Biochemical Investigation of the Association of Apolipoprotein E Gene Allele Variations with Insulin Resistance and Amyloid-β Aggregation in Cardiovascular Disease.

This article investigates the intricate associations between apolipoprotein E (APOE) gene alleles variation, insulin resistance (IR) and amyloid-β aggregation in cardiovascular disease (CVD) patients. A cohort of 250 patients exhibiting the symptoms of CVD and 50 control subjects participated in this study. After applying the stringent inclusion and exclusion criteria, the diseased group was further stratified into three categories: CVD+ (Alzheimer's disease) AD, CVD + (diabetes mellitus) DM and CVD + DM + AD. Blood samples were collected from all recruited participants for the biochemical analyses of lipid profile, glycaemic status, liver function enzymes, inflammatory and oxidative stress biomarkers. Tetra amplification-refractory mutation system-polymerase chain reaction (ARMS-PCR) was employed for APOE gene analysis. Biochemical evaluations revealed the significant elevations in the serum levels of glucose, liver enzymes, interleukin-6 (IL-6), cholesterol, low-density lipoproteins (LDL), triglycerides (TG) and malondialdehyde (MDA) in CVD + DM + AD group. Conversely, the serum levels of insulin, HDL and hexokinase decreased in CVD + DM + AD group compared to the controls and other CVD groups. Tetra ARMS-PCR results indicated a higher percentage of the risk allele in CVD + DM + AD group when compared with the other groups. Our study elucidates the multifaceted cardiovascular risk factors contributing to IR and AD in CVD patients.
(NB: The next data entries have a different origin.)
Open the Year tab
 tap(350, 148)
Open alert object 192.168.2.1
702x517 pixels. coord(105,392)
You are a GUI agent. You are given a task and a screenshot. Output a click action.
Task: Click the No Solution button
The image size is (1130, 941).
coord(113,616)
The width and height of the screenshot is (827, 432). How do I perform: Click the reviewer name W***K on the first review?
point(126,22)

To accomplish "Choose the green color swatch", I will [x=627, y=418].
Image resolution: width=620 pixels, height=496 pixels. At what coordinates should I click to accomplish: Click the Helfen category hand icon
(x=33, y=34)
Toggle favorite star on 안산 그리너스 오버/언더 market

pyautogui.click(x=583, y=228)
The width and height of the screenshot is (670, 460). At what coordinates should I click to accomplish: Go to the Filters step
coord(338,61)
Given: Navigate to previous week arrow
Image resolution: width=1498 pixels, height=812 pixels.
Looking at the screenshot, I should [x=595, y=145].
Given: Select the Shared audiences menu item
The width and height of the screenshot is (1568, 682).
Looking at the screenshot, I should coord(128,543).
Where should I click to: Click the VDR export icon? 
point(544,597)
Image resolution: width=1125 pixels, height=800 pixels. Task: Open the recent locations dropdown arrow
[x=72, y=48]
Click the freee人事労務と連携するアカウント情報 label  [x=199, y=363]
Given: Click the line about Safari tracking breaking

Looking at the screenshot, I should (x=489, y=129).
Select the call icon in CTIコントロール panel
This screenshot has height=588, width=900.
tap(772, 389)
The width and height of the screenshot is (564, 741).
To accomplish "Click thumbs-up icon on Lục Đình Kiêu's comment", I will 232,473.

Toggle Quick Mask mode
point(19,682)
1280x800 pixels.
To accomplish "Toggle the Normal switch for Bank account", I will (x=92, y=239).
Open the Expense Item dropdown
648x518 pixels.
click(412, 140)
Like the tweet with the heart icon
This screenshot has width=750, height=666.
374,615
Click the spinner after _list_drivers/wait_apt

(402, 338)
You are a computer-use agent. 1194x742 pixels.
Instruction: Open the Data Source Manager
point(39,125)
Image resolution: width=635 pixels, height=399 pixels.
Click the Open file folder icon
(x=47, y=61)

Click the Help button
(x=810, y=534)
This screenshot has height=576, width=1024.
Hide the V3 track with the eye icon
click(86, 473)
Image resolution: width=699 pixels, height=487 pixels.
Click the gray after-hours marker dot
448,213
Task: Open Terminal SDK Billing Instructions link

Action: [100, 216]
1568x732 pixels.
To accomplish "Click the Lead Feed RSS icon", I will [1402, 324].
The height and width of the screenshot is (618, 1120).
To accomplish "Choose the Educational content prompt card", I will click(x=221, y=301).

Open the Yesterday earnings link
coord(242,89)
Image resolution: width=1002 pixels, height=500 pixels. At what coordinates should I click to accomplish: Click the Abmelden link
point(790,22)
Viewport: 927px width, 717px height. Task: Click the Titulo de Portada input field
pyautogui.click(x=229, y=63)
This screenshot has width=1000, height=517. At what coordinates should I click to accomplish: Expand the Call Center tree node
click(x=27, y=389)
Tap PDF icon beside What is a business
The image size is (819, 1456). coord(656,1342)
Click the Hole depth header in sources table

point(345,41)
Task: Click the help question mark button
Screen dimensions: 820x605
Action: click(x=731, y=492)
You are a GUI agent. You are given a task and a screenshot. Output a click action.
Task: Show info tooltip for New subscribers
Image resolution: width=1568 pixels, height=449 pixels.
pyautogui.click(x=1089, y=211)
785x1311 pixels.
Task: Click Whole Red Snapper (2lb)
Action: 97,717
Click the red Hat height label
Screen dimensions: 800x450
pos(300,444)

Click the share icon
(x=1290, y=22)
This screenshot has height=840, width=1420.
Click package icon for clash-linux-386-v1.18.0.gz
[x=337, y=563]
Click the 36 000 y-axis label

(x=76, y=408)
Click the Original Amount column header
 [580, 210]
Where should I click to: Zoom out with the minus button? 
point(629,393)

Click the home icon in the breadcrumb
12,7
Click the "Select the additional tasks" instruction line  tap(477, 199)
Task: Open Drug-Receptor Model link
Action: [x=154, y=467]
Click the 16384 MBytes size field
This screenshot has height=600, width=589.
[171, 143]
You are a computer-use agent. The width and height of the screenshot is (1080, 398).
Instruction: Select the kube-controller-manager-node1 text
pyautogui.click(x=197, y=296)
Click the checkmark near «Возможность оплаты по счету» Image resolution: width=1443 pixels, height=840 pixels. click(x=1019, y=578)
Age-related risk factors, prevalence of APOE risk alleles and the impact of statin use on AD incidences were identified. These findings underscore the need for tailored preventive measures, particularly in APOEε4 and ε3/ε4 carriers with CVD. Further studies should delve into the knowledge-based protocols to comprehend the underlying mechanisms. Focusing on the therapeutic targets to prevent or delay DM and AD progression in CVDs, especially in APOEε4 carriers, is essential.